— Available records —
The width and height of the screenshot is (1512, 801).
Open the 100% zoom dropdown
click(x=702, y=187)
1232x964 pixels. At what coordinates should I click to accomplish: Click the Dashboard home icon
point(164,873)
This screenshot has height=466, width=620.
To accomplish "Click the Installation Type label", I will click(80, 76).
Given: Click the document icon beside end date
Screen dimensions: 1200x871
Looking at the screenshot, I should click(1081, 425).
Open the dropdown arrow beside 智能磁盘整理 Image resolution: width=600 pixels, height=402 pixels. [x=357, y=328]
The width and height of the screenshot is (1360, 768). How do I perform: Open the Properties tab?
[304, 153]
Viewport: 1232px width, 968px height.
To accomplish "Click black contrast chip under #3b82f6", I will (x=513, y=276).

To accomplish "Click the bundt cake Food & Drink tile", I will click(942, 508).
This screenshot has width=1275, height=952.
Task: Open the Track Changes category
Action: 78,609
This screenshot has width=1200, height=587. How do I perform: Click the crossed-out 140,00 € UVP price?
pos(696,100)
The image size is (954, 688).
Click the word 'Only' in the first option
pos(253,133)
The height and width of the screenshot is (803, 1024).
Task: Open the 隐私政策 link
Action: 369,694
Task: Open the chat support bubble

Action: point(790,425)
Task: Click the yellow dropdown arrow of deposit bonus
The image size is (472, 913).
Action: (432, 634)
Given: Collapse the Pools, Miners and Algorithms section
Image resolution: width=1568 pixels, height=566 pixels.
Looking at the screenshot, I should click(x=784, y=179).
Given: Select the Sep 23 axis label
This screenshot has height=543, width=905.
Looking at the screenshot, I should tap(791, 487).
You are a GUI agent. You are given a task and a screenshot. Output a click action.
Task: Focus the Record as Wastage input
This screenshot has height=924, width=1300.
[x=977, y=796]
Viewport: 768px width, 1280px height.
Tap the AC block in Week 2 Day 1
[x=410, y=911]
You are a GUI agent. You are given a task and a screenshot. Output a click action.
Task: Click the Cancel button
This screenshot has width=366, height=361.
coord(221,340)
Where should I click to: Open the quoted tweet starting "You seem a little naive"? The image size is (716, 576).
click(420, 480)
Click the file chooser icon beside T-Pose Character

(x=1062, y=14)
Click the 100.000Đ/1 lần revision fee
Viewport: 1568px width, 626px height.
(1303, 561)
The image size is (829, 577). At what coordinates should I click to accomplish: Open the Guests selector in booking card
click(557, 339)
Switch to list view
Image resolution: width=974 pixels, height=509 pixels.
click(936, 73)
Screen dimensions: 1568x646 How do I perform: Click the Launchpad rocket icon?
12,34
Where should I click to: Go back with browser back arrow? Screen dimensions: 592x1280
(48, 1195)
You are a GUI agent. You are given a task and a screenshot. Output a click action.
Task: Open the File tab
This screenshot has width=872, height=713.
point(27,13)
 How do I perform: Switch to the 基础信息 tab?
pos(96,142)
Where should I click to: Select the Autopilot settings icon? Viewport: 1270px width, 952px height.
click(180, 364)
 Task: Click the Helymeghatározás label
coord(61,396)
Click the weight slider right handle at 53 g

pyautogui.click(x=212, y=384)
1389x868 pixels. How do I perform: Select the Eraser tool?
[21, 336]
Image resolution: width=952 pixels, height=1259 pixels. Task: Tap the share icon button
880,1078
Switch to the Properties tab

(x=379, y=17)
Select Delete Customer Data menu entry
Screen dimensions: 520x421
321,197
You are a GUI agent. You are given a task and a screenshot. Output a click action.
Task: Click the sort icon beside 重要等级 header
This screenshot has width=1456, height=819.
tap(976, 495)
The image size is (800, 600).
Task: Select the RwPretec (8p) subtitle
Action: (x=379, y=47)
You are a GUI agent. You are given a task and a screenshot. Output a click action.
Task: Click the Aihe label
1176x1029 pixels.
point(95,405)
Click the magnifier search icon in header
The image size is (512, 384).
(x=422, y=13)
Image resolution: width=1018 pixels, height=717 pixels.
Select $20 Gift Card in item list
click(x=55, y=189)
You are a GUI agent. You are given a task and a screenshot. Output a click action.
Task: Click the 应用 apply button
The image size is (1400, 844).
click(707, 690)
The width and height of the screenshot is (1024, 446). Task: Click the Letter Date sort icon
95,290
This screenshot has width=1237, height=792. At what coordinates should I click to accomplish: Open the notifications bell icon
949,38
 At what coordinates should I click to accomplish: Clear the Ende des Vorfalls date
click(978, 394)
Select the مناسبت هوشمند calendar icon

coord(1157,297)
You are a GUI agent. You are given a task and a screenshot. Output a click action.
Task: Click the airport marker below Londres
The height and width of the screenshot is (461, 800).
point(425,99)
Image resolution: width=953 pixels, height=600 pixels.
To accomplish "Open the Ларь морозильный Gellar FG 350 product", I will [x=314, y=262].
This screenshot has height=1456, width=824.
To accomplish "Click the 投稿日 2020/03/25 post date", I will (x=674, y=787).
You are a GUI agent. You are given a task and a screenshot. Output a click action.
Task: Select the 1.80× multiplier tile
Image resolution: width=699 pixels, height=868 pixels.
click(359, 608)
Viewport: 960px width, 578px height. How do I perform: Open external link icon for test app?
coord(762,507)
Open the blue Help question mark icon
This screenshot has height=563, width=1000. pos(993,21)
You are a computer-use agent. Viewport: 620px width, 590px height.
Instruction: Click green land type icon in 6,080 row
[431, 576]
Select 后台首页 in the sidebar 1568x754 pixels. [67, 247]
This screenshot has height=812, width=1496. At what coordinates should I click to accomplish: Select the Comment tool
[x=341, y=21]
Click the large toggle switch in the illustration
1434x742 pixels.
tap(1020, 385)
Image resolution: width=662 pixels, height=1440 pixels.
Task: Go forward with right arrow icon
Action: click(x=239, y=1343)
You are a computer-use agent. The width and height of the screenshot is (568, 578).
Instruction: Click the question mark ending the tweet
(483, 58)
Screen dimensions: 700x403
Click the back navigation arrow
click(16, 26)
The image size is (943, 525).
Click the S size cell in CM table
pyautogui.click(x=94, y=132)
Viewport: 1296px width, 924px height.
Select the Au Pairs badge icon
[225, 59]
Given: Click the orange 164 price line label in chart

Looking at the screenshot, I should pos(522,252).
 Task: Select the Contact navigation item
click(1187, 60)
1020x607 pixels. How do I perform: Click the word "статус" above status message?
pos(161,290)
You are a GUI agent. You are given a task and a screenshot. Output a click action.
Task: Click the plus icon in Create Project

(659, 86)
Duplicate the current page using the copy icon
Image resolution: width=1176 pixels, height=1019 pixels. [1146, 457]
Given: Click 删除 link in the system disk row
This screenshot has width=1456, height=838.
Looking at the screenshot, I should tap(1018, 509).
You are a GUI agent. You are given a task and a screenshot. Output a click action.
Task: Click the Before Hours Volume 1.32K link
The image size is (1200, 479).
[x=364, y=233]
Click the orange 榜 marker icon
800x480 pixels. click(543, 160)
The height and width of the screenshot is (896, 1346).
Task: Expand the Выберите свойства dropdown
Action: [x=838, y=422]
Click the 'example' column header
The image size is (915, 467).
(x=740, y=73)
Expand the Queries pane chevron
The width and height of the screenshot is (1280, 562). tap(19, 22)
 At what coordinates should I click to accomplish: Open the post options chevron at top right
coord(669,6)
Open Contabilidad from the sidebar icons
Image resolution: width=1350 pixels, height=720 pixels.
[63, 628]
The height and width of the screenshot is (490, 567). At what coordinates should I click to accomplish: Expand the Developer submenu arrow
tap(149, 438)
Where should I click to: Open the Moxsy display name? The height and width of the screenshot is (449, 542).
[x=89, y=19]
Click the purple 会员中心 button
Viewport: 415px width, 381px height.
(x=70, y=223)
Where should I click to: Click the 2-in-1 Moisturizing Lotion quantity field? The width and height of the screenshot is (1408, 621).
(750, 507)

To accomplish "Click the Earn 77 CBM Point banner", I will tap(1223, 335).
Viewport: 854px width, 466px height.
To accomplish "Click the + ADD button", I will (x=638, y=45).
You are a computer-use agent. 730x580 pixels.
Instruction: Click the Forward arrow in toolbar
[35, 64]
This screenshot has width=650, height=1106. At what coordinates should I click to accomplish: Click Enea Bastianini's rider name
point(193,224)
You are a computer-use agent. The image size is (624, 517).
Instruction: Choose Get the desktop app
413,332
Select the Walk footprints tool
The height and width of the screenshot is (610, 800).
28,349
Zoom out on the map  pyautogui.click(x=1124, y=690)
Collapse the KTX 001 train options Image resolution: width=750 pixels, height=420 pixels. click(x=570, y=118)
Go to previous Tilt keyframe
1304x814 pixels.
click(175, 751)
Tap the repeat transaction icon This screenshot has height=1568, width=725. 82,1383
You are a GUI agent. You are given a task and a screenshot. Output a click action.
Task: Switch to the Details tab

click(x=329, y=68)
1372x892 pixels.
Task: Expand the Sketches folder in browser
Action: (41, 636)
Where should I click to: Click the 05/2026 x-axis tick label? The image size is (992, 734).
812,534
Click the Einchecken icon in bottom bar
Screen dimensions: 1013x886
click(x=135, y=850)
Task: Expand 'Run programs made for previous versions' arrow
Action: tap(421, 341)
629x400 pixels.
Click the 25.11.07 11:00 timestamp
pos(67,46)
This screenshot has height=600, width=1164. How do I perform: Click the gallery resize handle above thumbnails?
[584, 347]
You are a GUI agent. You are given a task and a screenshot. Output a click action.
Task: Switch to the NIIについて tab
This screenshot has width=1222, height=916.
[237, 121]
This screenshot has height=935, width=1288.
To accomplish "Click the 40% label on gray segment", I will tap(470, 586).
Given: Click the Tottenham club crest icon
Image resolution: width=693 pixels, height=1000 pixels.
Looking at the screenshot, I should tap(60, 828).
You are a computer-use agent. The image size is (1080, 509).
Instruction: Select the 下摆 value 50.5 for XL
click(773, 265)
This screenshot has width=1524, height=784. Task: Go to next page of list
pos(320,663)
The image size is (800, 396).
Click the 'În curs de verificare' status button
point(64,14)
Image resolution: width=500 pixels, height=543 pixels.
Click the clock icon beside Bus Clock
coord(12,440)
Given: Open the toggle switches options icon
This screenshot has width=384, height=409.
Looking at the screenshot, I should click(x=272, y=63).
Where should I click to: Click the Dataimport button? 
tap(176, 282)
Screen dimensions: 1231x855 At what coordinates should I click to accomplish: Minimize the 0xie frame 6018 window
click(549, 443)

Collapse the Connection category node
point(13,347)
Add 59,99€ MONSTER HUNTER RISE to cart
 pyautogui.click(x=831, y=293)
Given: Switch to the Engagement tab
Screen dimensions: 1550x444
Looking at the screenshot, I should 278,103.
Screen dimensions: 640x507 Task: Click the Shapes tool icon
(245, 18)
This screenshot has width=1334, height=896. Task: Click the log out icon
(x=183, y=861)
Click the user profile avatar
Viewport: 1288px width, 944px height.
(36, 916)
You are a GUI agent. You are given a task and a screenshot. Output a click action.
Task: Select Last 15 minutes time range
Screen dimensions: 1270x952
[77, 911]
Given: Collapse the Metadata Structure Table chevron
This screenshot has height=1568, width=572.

— Goal of the exercise —
Copy back the listing above exactly, but only from the line with "Click the large" through the line with "Screen dimensions: 700x403", both ends included.

— Your response —
Click the large toggle switch in the illustration
1434x742 pixels.
tap(1020, 385)
Image resolution: width=662 pixels, height=1440 pixels.
Task: Go forward with right arrow icon
Action: click(x=239, y=1343)
You are a computer-use agent. The width and height of the screenshot is (568, 578).
Instruction: Click the question mark ending the tweet
(483, 58)
Screen dimensions: 700x403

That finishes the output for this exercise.